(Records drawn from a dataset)
....................

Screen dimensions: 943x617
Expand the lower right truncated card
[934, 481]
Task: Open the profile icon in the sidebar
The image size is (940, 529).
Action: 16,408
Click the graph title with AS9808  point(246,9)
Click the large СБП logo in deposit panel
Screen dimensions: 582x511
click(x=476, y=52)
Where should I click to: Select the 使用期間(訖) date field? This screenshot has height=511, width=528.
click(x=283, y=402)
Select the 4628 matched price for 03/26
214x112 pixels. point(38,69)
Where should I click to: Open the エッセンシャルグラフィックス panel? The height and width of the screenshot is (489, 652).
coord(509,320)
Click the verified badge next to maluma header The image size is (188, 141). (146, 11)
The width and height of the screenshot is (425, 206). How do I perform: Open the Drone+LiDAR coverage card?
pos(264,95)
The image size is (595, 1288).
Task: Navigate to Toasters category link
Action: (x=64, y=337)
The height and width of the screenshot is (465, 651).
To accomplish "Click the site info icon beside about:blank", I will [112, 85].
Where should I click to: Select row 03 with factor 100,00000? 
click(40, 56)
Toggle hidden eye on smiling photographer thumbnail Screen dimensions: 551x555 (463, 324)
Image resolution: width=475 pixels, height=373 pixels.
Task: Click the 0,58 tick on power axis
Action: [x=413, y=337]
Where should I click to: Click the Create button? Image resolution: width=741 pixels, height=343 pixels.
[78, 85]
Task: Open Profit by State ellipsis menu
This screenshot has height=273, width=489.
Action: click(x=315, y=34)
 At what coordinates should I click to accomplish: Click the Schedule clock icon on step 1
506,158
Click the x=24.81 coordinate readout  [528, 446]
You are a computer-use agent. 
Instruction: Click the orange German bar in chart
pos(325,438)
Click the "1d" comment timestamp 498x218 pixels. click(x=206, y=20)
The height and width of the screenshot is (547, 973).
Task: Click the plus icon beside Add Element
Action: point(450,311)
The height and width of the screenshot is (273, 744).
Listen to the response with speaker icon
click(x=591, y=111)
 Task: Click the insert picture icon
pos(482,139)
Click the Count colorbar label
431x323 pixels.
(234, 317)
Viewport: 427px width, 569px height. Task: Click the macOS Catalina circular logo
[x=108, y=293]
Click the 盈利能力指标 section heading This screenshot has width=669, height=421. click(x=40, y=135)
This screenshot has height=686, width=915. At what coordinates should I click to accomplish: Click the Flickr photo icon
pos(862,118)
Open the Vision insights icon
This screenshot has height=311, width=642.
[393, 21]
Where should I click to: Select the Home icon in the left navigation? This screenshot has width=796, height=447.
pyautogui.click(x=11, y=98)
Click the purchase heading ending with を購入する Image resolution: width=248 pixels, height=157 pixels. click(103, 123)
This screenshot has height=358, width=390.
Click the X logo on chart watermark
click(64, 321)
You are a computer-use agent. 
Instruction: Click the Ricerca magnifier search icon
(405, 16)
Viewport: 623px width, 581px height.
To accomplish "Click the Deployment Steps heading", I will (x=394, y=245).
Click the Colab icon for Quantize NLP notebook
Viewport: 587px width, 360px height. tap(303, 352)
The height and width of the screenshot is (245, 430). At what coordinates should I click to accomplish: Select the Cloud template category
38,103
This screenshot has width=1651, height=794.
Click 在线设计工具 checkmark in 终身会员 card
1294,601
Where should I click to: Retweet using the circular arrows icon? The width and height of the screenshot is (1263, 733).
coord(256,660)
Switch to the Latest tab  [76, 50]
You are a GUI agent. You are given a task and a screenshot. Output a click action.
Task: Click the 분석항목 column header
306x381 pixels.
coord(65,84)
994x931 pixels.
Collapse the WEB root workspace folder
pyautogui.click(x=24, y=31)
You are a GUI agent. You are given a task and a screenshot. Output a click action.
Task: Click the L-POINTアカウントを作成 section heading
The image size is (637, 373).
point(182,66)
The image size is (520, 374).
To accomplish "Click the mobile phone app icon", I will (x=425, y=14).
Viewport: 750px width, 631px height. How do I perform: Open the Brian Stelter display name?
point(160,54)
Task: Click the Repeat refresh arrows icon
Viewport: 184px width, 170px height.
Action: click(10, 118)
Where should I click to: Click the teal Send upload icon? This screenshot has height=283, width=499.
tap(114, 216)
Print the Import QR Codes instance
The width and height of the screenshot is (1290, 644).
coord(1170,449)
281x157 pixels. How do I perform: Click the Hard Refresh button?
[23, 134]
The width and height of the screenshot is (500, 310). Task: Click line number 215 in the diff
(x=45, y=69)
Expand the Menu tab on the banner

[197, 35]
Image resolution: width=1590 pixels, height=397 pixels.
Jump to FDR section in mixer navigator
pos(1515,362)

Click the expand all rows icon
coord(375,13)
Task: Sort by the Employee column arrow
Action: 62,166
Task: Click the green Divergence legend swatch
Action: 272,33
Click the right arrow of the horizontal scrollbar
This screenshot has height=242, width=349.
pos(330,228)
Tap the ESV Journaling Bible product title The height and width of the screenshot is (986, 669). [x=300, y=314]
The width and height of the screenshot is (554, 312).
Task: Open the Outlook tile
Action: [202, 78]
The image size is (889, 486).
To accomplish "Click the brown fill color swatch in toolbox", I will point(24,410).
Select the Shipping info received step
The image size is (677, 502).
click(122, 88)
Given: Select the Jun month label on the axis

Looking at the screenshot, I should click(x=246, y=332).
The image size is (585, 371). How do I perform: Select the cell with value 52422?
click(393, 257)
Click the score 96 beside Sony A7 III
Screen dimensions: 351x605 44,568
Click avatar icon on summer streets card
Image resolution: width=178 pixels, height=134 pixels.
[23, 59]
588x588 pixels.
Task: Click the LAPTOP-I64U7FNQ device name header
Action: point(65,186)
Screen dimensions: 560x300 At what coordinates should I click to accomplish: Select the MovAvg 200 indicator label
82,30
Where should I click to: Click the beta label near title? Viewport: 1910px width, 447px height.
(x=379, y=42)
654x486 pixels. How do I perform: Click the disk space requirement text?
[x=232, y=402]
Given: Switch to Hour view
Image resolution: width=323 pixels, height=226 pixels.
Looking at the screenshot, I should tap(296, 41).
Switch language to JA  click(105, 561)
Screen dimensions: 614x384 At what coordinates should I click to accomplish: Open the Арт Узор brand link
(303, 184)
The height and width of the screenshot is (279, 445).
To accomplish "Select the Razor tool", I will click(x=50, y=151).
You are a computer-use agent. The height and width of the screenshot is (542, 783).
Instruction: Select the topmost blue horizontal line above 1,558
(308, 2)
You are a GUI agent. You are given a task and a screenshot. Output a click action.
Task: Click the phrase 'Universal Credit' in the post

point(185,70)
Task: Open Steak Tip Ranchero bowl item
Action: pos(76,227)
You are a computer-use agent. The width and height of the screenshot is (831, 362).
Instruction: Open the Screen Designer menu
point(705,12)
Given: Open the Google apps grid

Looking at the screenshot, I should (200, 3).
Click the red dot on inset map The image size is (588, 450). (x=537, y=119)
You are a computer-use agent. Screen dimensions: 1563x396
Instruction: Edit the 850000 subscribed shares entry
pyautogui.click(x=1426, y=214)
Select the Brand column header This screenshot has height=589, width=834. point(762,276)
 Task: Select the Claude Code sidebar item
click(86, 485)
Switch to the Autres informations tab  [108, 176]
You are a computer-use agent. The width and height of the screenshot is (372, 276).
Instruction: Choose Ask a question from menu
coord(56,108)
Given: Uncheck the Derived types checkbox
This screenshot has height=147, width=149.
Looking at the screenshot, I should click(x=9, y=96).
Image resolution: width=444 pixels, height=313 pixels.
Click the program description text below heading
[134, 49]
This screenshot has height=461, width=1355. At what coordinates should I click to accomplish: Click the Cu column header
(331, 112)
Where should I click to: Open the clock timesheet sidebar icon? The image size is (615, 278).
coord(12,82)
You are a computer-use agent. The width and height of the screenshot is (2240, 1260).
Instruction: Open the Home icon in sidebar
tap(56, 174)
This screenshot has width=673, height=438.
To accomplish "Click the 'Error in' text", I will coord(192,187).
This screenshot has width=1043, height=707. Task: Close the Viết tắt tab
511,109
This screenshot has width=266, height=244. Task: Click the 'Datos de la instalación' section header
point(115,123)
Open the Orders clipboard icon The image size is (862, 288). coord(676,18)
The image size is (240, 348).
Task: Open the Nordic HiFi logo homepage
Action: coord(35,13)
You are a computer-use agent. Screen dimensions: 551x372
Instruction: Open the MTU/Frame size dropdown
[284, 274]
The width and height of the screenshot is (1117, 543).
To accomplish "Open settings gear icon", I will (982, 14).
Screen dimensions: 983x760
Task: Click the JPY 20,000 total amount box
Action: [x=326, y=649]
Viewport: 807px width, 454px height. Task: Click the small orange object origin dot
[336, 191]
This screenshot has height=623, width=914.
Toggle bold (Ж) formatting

....................

### Assignment
For this exercise, output exactly the lines above from the line with "Image resolution: width=323" to the line with "is (831, 362).", counting both, and leave out the rest.

### Reply to the task
Image resolution: width=323 pixels, height=226 pixels.
Looking at the screenshot, I should tap(296, 41).
Switch language to JA  click(105, 561)
Screen dimensions: 614x384 At what coordinates should I click to accomplish: Open the Арт Узор brand link
(303, 184)
The height and width of the screenshot is (279, 445).
To accomplish "Select the Razor tool", I will click(x=50, y=151).
You are a computer-use agent. The height and width of the screenshot is (542, 783).
Instruction: Select the topmost blue horizontal line above 1,558
(308, 2)
You are a GUI agent. You are given a task and a screenshot. Output a click action.
Task: Click the phrase 'Universal Credit' in the post

point(185,70)
Task: Open Steak Tip Ranchero bowl item
Action: pos(76,227)
You are a computer-use agent. The width and height of the screenshot is (831, 362).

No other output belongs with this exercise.